- Directed by: Samuel Genocchio
- Written by: Samuel Genocchio
- Produced by: Samuel Genocchio, Tom Kennedy, Mark Tesoriero
- Starring: Chris Sadrinna Jeremy Lindsay Taylor Viva Bianca Malcolm Kennard
- Cinematography: Paul Howard
- Edited by: Andreas Gruber
- Music by: Veren Grigorov
- Release date: 7 May 2009 (Australia);
- Running time: 82 minutes
- Country: Australia
- Language: English

= Bad Bush =

Bad Bush is a 2009 Australian psychological thriller film. Starring Chris Sadrinna from television soap Home and Away and Jeremy Lindsay Taylor from Sea Patrol and featuring Viva Bianca from Spartacus: Blood and Sand in her debut feature film, the film is based on the real-life story centred on a young woman with her baby alone with a crazed man on a property.

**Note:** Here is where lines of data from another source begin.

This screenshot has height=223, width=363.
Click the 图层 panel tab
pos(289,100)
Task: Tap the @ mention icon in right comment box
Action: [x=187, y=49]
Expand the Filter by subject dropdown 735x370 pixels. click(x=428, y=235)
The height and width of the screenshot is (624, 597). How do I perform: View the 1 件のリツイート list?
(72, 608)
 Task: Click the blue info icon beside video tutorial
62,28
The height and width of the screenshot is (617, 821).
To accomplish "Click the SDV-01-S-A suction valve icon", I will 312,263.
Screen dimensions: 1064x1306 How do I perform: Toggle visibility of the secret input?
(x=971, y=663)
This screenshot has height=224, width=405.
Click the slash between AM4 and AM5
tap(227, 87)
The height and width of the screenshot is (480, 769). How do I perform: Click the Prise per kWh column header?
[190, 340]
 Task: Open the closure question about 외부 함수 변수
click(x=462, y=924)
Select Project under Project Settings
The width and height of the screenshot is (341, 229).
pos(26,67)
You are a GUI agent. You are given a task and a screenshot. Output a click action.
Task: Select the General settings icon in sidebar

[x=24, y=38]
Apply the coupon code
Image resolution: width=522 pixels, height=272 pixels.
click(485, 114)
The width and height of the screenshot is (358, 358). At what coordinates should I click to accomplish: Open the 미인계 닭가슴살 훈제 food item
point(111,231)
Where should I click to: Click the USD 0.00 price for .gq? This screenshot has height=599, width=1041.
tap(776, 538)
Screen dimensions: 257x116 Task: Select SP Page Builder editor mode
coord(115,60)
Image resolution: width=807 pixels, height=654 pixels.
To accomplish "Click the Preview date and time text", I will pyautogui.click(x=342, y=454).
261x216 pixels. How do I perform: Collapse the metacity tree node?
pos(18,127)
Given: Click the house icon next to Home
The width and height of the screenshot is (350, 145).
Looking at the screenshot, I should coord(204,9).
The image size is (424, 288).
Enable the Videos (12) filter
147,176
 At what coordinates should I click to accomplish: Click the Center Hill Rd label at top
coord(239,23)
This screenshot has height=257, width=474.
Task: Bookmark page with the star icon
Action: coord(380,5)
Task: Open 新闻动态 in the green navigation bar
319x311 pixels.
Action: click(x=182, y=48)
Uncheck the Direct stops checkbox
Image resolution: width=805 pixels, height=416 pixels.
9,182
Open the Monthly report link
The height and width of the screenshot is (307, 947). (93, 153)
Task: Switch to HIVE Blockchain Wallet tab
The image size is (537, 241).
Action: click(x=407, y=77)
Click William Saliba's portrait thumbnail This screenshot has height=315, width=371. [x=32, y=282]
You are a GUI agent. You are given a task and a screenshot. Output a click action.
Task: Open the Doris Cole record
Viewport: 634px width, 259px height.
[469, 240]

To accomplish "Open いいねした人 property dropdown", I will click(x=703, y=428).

The film was mostly made at Mangrove Mountain and Somersby on the Central Coast, New South Wales. Appropximately 100 students from The Entrance High School worked on the film behind the scenes. Bad Bush premièred at the Avoca Beach Picture Theatre on 7 May 2009.

==Cast==
- Chris Sadrinna as Weaver
- Jeremy Lindsay Taylor as Turps
- Viva Bianca as Ophelia
- Malcolm Kennard as Mal

==Box office==
Bad Bush grossed $8,961 at the box office in Australia.